While 7-Eleven did not name the threat actor, ShinyHunters claimed responsibility for the attack on April 17. The group alleged that it had stolen more than 600,000 records and later published a 9.4 GB archive of data following what it described as unsuccessful ransom negotiations. The attack vector and technical details of the intrusion have not been disclosed, leaving questions about how the attackers gained access to the franchise application system.
ShinyHunters has been linked to multiple high-profile incidents this year, including breaches at ADT, the European Commission, Aura, Rockstar Games, and Udemy. In early May, Instructure, the company behind the online learning platform Canvas, reached an agreement with the gang to prevent data stolen in a recent breach from being published online. The FBI later warned organizations and individuals against complying with ShinyHunters’ extortion demands, noting that payment does not guarantee stolen data will be deleted or prevent future extortion attempts.

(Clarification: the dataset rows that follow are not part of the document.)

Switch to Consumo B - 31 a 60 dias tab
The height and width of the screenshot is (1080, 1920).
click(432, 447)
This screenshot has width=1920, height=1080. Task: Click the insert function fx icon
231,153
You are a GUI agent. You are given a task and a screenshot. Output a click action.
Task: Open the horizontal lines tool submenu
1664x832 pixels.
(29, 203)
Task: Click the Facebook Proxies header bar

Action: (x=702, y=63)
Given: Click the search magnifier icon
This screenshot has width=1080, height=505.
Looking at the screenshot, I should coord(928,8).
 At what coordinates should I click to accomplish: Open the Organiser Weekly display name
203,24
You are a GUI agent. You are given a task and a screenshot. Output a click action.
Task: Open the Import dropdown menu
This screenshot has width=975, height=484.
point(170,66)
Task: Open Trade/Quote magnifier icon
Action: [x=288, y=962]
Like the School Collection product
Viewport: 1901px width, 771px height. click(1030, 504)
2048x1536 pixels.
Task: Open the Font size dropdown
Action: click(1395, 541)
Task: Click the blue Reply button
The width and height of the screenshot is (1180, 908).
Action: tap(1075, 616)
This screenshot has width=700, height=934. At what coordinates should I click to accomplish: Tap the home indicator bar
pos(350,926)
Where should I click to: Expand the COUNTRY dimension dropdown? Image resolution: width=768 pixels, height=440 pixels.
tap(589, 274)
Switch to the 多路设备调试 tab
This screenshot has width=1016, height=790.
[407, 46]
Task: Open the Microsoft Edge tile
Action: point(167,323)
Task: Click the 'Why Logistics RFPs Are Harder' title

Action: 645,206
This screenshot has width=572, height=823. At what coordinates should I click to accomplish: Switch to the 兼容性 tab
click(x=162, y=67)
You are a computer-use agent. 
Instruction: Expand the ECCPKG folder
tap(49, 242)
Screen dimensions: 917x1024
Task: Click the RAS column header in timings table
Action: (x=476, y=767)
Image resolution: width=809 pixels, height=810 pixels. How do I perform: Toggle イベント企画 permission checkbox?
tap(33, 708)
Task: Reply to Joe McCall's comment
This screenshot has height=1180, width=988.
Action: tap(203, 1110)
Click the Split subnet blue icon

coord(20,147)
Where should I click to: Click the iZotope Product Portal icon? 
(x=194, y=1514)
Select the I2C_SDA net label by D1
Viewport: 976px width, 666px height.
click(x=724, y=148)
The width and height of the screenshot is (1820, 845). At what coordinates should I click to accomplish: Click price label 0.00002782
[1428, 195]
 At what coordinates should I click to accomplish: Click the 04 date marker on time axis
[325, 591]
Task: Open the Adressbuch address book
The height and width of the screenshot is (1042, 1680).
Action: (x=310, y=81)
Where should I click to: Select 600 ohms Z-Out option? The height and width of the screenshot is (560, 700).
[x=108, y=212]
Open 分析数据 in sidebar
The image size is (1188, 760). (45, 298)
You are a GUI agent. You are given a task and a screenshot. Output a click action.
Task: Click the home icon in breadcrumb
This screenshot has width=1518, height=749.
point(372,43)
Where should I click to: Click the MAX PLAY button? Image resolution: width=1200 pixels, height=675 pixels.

The 7-Eleven breach underscores the persistent threat posed by extortion-focused cybercriminal groups that target large enterprises with valuable data. The exposure of franchise applicant information—which often includes sensitive personal details—highlights the risks associated with third-party data collection and storage. As ShinyHunters continues to operate with impunity, organizations are urged to strengthen their defenses and avoid paying ransoms, as the FBI has advised.